Hagedorn’s persistence pays off
ARMSTRONG — Samantha Hagedorn’s level of frustration with her game had reached a point where she was ready to walk away from basketball.
Right when she was ready to quit during the Christmas break of her freshman year, though, the North Union Warrior guard had a change of heart.
Instead of quitting, Hagedorn set a goal to work on and get better at her game. Three years after she considered leaving the game she loves, Hagedorn is a key part in the Iowa Class 2A, No. 15-ranked Warriors’ undefeated season after nine games.
Warriors head coach Merle Tigges has noticed the consistent improvements in Hagedorn’s game on both ends of the floor. For Tigges, one of the best statistical lines, however, is her personal fouls.
“Some years, she’s gotten into a little foul trouble, but this year, she’s really done a nice job (of staying out of foul trouble),” Tigges said about Hagedorn, who only has 18 fouls on the season. “Hopefully, that continues and she will stay out of foul trouble the rest of the year. We need her on the floor.
“There’s a group of girls you want on the floor, and she’s one of the seven, eight girls we want on the floor.”
Hagedorn, who is a two-time member of the Sentinel All-Area girls basketball team, took an extra step to perfect her craft by attending two Point Guard College Camps in Minnesota.
The first camp she attended taught her more about skills and the intangibles of basketball. The next time she went, Hagedorn learned how to be a better leader outside of scoring.
“Sophomore year, I was just shooting a lot and junior year, I was like, alright, obviously, I can get assists and do other stuff to be involved,” she said. “My passes have gotten a lot better, I think. You know, I’m doing more besides just shooting, and helping my team by contributing as much as I can.”
“Her passing steadily gets better every year, which is good,” Tigges agreed. “If any basketball player is steadily improving, that’s a good sign.”
Her father also helps her to work on her game.
“We always go shoot together and he would always tell me I can do anything I can set my mind to,” Hagedorn said. “Some kids are told that they have to do a certain sport. Well, my parents (say) do what you love, and I love basketball, so that’s what I want to do.”

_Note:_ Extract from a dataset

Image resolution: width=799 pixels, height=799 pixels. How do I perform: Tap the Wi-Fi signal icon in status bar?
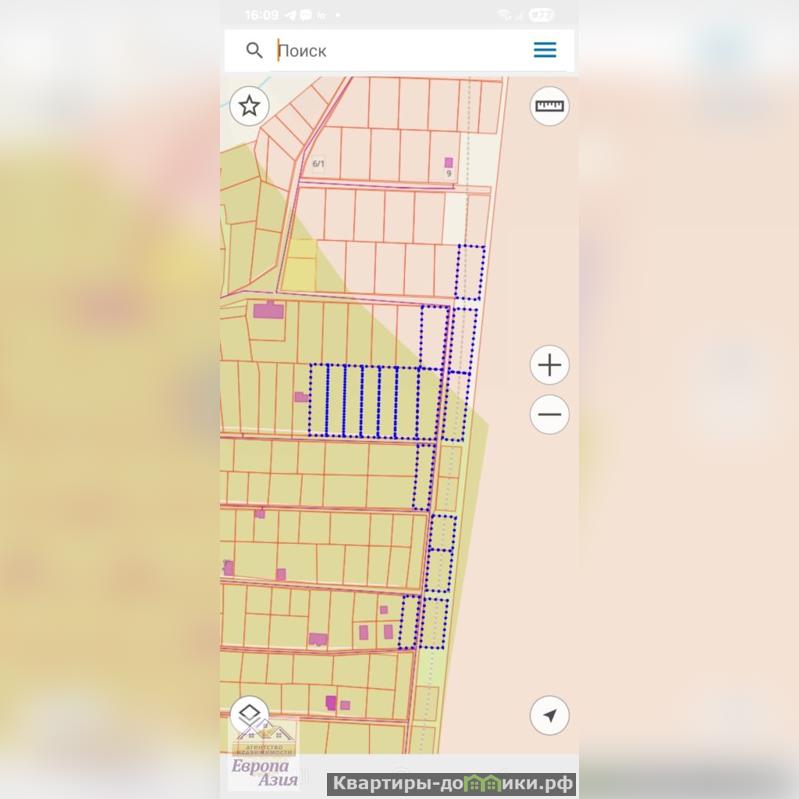tap(504, 16)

Now a three-year starter, Hagedorn is averaging 16.2 points on 43 percent shooting, 5.9 assists, 4.7 rebounds and 3.7 steals per game and showing no signs of slowing down.
Hagedorn and the Warriors are content with their 9-0 start, but have their sights set for higher. After coming close in previous years, the team is aiming to achieve a goal that Hagedorn and the other seniors have been dreaming about since their eighth-grade year.
“Every year, we go down and watch (the state tournament) and every year, we think, ‘Man, we wish this were us,'” Hagedorn recalled. “I think if we just keep working really hard and work on the little things that get us there in those tight games, we have a shot. I know everyone’s fired up and I know I’m fired up. … Accomplishing it, especially my senior year, would mean the world to me.”
Hagedorn’s work doesn’t stop there, however. She hopes to continue playing basketball in college and has already been in contact with a few schools, including Iowa Lakes Community College, where Hagedorn’s AAU coach, Ashley Martin, is the head coach; the University of Wisconsin-Richland; Waldorf University; and Briar Cliff University; among others.
At this point, Hagedorn is still weighing her options and seeing which school can also offer her the best chance of pursuing a career as either a neo-natal or pediatric nurse.
After a disappointing start to her freshman season, Hagedorn was almost ready to call it quits on the sport she loves. Instead of giving up, though, she decided to work harder and it’s paying off.
“I know that I can keep getting better because I have a lot to work on,” she said. “I need to keep going because I’m not where I want to be.”